> ENTRIES SUPPLIED:

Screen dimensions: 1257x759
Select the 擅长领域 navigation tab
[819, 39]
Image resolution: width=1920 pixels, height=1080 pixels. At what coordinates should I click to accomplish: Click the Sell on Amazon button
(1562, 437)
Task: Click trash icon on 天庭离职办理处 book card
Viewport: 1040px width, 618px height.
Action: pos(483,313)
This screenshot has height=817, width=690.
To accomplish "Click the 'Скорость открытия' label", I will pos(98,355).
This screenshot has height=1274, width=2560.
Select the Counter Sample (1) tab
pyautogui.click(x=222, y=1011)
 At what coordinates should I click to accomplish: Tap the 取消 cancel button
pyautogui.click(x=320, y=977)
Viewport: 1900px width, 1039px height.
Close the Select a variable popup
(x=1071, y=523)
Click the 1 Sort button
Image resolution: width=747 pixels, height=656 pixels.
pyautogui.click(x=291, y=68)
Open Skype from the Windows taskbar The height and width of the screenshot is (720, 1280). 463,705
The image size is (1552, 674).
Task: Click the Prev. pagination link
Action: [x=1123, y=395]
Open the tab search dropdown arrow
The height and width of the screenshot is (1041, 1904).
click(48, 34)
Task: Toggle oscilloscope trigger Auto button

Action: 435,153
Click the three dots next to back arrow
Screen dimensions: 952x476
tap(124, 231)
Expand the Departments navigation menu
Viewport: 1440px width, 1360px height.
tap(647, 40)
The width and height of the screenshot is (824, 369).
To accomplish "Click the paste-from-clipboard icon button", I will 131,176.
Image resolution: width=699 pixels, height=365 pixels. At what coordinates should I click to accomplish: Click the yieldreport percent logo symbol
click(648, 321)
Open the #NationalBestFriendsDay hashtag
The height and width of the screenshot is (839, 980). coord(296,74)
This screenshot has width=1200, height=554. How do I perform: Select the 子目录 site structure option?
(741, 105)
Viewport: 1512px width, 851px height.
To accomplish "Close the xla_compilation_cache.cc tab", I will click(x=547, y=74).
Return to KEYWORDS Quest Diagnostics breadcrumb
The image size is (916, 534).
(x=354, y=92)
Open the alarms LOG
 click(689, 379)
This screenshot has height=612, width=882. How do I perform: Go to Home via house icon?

> WHAT YOU ARE ASKED TO DO: Reproduce the lines above, replacing "Viewport" with "Window" everywhere and leaving everything else unchanged.

> ANSWER TO THIS PROBLEM:
Screen dimensions: 1257x759
Select the 擅长领域 navigation tab
[819, 39]
Image resolution: width=1920 pixels, height=1080 pixels. At what coordinates should I click to accomplish: Click the Sell on Amazon button
(1562, 437)
Task: Click trash icon on 天庭离职办理处 book card
Window: 1040px width, 618px height.
Action: pos(483,313)
This screenshot has height=817, width=690.
To accomplish "Click the 'Скорость открытия' label", I will pos(98,355).
This screenshot has height=1274, width=2560.
Select the Counter Sample (1) tab
pyautogui.click(x=222, y=1011)
 At what coordinates should I click to accomplish: Tap the 取消 cancel button
pyautogui.click(x=320, y=977)
Window: 1900px width, 1039px height.
Close the Select a variable popup
(x=1071, y=523)
Click the 1 Sort button
Image resolution: width=747 pixels, height=656 pixels.
pyautogui.click(x=291, y=68)
Open Skype from the Windows taskbar The height and width of the screenshot is (720, 1280). 463,705
The image size is (1552, 674).
Task: Click the Prev. pagination link
Action: [x=1123, y=395]
Open the tab search dropdown arrow
The height and width of the screenshot is (1041, 1904).
click(48, 34)
Task: Toggle oscilloscope trigger Auto button

Action: 435,153
Click the three dots next to back arrow
Screen dimensions: 952x476
tap(124, 231)
Expand the Departments navigation menu
Window: 1440px width, 1360px height.
tap(647, 40)
The width and height of the screenshot is (824, 369).
To accomplish "Click the paste-from-clipboard icon button", I will 131,176.
Image resolution: width=699 pixels, height=365 pixels. At what coordinates should I click to accomplish: Click the yieldreport percent logo symbol
click(648, 321)
Open the #NationalBestFriendsDay hashtag
The height and width of the screenshot is (839, 980). coord(296,74)
This screenshot has width=1200, height=554. How do I perform: Select the 子目录 site structure option?
(741, 105)
Window: 1512px width, 851px height.
To accomplish "Close the xla_compilation_cache.cc tab", I will click(x=547, y=74).
Return to KEYWORDS Quest Diagnostics breadcrumb
The image size is (916, 534).
(x=354, y=92)
Open the alarms LOG
 click(689, 379)
This screenshot has height=612, width=882. How do I perform: Go to Home via house icon?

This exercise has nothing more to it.